Text provided:
= = =

Genes are particular stretches of DNA that contain the information to produce RNA and, ultimately, proteins—the molecular machines and structures that make cells function. To use this information, cells must first copy the relevant portion of DNA into a temporary working version called RNA in a process known as transcription.
In this section, we will:
Introduce the structure and role of DNA.
Explain what genes are and how they are organized in DNA.
Describe how cells “read” DNA through transcription.
This foundation prepares us for the next step—translation—where RNA guides the synthesis of proteins. It also connects directly to how you will encounter biological information in cheminformatics. In PubChem, genes and proteins are not abstract ideas but central data types, linked to compounds, BioAssays, pathways, and even taxonomies and cell lines. Although humans are estimated to have around 20,000 “protein coding” genes, PubChem contains data from multiple species, including lab animals commonly tested in preclinical studies, annotations from multiple sources and large-scale RNA interference (RNAi) experiments, a method where small RNA molecules block specific genes from making their proteins. The result is that PubChem currently tracks over 160,000 genes and more than 250,000 proteins, alongside millions of compounds and nearly two million BioAssays (PubChem Statistics).
Understanding transcription is therefore not only a matter of cell biology—it is also about recognizing how biological information becomes searchable, cross-referenced, and integrated with chemical data in PubChem.
1. DNA as the Genetic Material#
Historical Perspective#
The idea that DNA is the carrier of hereditary information is relatively recent in science. In the early 20th century, proteins were thought to be the most likely candidates because of their structural complexity. However, key experiments shifted this view:
Griffith’s Transformation Experiment (1928): Showed that a “transforming principle” could pass traits between bacteria.
Avery, MacLeod, and McCarty (1944): Identified DNA as that transforming principle.
Hershey–Chase Experiment (1952): Confirmed that DNA, not protein, carried genetic instructions in viruses that infect bacteria.

= = =

[Collected data entries]
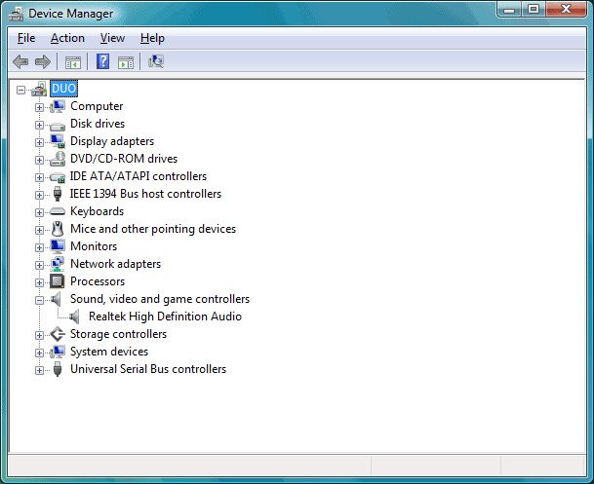Toggle the Show/Hide Console Tree button

point(73,62)
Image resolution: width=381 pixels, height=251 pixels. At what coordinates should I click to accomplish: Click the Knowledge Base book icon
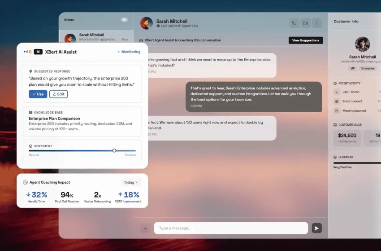tap(30, 112)
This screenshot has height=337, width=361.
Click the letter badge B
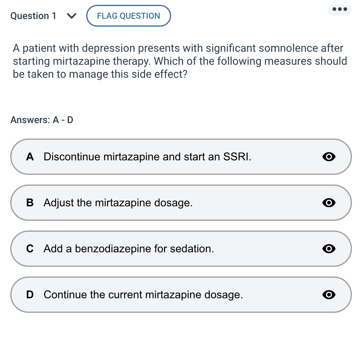coord(30,203)
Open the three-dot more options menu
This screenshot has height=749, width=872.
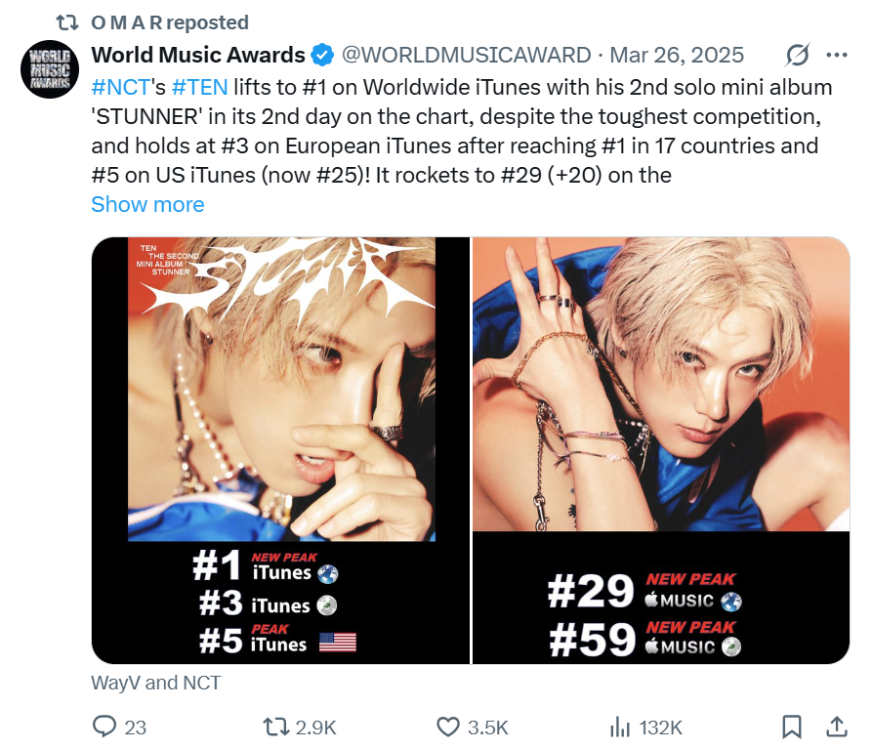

= = =

Task 1: According to the text on genes and transcription, how many genes does PubChem currently track?
Task 2: Echo the part of the genes and transcription text that opens with the words containing "Understanding transcription is" and closes with "that transforming principle.".
Task 3: Carry on the text about genes and transcription from the point where it stops.

Your response 1: Over 160,000 genes.

Your response 2:
Understanding transcription is therefore not only a matter of cell biology—it is also about recognizing how biological information becomes searchable, cross-referenced, and integrated with chemical data in PubChem.
1. DNA as the Genetic Material#
Historical Perspective#
The idea that DNA is the carrier of hereditary information is relatively recent in science. In the early 20th century, proteins were thought to be the most likely candidates because of their structural complexity. However, key experiments shifted this view:
Griffith’s Transformation Experiment (1928): Showed that a “transforming principle” could pass traits between bacteria.
Avery, MacLeod, and McCarty (1944): Identified DNA as that transforming principle.

Your response 3:
These discoveries established DNA as the hereditary material—the molecule that passes information from one generation to the next.
DNA’s Chemical Composition#
Chemists can think of DNA as a type of polymer built from repeating monomers called nucleotides. Each nucleotide has three components:
A sugar (D-2-deoxyribose, β-D-furanose form).
A phosphate group, which links sugars together, forming the DNA backbone.
A nitrogenous base, which varies among four types: thymine (T) and cytosine (C) are pyrimidines (single- ring nitrogenous bases) and adenine (A) and guanine (G) are purines (double-ring nitrogenous bases)
The sequence of these bases forms the code of DNA. Just as changing the order of atoms in a molecule changes its properties, changing the order of bases changes the information stored.
The Double Helix and Base Pairing#
In 1953, James Watson and Francis Crick proposed the double helix structure of DNA (building on Rosalind Franklin’s X-ray diffraction data). DNA consists of two strands twisted around each other, with bases paired in the middle like rungs of a ladder.
Adenine (A) pairs with Thymine (T) through two hydrogen bonds.
Cytosine (C) pairs with Guanine (G) through three hydrogen bonds.
This complementary base pairing allows DNA to be copied accurately during cell division, since each strand serves as a template for the other.
DNA base pair CC3.0 Zephyris, Wikimedia Commons remixed by Belford
Use the following import function and settings to render the images in a Jupyter notebook. The smiles for the β-D-Deoxyribofuranose is provided and you should complete the data list to cover the 4 bases and the phosphate group.
Activity 1: RDKit Exercise#
import pandas as pd
from rdkit import Chem
from rdkit.Chem import PandasTools
from rdkit.Chem.Draw import IPythonConsole
# Jupyter rendering settings
IPythonConsole.ipython_useSVG = True
PandasTools.RenderImagesInAllDataFrames(images=True)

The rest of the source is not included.